Page 55 of Devil in Disguise

“Then tell me.”

“I can’t. It’s club business.”

Narrowing my eyes, I felt my rage bubble. “Don’t give me that shit, Danny. I’m in a club too.”

“That’s the fucking problem!” he seethed.

“You think I don’t know that?” I challenged, my voice rising. “You think I don’t know the things you’ve done, the choices you’ve made? I’m not naïve, Danny. I know the life we lead, the things we do. And I’m still here.” My heart was pounding, my breath coming in short gasps as I faced him, refusing to back down. “You can’t push me away, not anymore. I’m done being pushed away.”

Danny’s eyes narrowed and his jaw clenched. “This isn’t about me pushing you away. It’s about keeping you safe. Club business is dangerous and I won’t have you caught in the crossfire.”

I took a step forward, closing the distance between us. “I’m already in it, Danny. I’m in this life with you and I’m not backing down. We’re in this together, remember? That means we face the dangers together, we navigate the chaos together. You don’t get to decide my involvement based on some misguided notion of protection.”

His gaze faltered, and I saw a flicker of uncertainty. “Fuck this. I’m going to bed.”

With that, he turned and stormed out of the kitchen.

Dr. Walker’s gaze remained steady, her expression unwavering as she held the silence, clearly waiting for a response from Danny.

I shifted on the couch, the weight of the conversation bearing down on me. I wanted to reach out to Danny, to offer some comfort or encouragement, but his body language was closed off, his eyes fixed on some invisible point across the room.

“Danny,” she prompted again, her tone gentle yet insistent. “I understand your reluctance to engage. It’s not easy to confront these issues, especially when it involves sharing personal experiences and emotions. But I assure you, it’s crucial for your well-being and for those around you who care about you.”

A muscle twitched in Danny’s jaw, the only sign that he had heard her.

I held my breath, hoping he would speak, offer some glimpse into his inner turmoil. Instead, he remained silent, his gaze now focused on his hands clasped tightly in his lap.

“I think it’s important to emphasize,” Dr. Walker continued, “that seeking help is not a sign of weakness. On the contrary, it takes immense strength to acknowledge our struggles and take steps toward healing. It’s clear that you’ve been through a lot and I’m here to help you make sense of it all and find a path forward.”

“Danny, please say something,” I implored.
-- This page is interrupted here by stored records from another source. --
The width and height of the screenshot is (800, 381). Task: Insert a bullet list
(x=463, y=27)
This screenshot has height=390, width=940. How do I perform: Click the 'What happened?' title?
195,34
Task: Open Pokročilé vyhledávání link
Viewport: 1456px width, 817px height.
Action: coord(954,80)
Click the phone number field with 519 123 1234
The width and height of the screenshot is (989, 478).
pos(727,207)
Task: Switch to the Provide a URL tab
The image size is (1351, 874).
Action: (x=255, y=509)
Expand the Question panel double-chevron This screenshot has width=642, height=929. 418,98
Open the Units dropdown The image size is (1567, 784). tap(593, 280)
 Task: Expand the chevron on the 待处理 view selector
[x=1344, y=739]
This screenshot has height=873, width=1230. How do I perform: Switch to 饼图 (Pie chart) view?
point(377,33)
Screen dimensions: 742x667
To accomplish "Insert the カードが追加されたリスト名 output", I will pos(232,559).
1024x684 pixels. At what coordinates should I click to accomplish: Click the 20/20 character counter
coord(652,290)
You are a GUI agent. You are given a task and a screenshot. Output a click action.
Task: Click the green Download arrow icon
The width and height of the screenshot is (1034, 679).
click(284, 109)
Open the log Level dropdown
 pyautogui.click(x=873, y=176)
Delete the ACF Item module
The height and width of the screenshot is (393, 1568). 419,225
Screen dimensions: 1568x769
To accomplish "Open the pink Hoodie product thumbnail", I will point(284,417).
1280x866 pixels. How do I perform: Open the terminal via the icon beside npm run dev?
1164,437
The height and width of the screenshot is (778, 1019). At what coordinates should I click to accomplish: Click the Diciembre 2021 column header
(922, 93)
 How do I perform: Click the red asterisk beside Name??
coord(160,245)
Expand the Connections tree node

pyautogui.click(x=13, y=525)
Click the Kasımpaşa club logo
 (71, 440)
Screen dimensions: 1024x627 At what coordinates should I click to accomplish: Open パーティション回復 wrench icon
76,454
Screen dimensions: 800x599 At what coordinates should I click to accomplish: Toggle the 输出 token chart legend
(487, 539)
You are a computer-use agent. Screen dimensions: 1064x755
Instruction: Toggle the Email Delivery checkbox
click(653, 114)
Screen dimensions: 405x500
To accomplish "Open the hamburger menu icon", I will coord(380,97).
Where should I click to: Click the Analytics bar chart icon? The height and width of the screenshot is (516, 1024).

This would not work unless he opened up and talked. I got it was hard for him, but I couldn’t take much more.

He had to at least meet me halfway.

Instead of answering me, he yelled, “Zach, get in here!”

I looked at Dr. Walker, who, like me, seemed confused why Danny wanted Nav in the room.

“Yeah?” the Silver Shadow club brother spoke, walking into the living room.

“I need a computer.”

“NO!” I shouted, jumping to my feet. “Absolutely not!”

Looking from Danny to Dr. Walker to me, Nav gulped. “Uh, Sypher, I don’t think you’re ready for that yet. I’ve got everything under control, brother. You still need time to heal.”

“Danny, why do you want a computer?” Dr. Walker asked, trying to defuse the tension in the room.

“So I can do my job,” he snarked angrily, as he glared at me.

“No. Your job is to get better,” I said, taking a seat close to him. “Please, Danny. You need help. We both do. I killed a woman and shot Sinclair. I’ve never harmed another living soul and yet, I didn’t think twice about killing that bitch and shooting Sinclair.”

“You were protecting me,” he muttered, looking away.

“You sure about that?” I challenged. “Because all I felt was rage. A deep-seated visceral rage. I wanted to punish them, Danny. I wanted to hurt them as much as they hurt me.”

Danny’s eyes flashed with anger, and I could see the internal struggle playing out across his face. “I need to do something, Dante. I can’t just sit here and do nothing. I’m going crazy with boredom.”

I sighed, running a hand through my hair. “I know it’s hard, but you have to give yourself time to heal. Dr. Walker is right. Our priority right now is your health. We can deal with club business later.”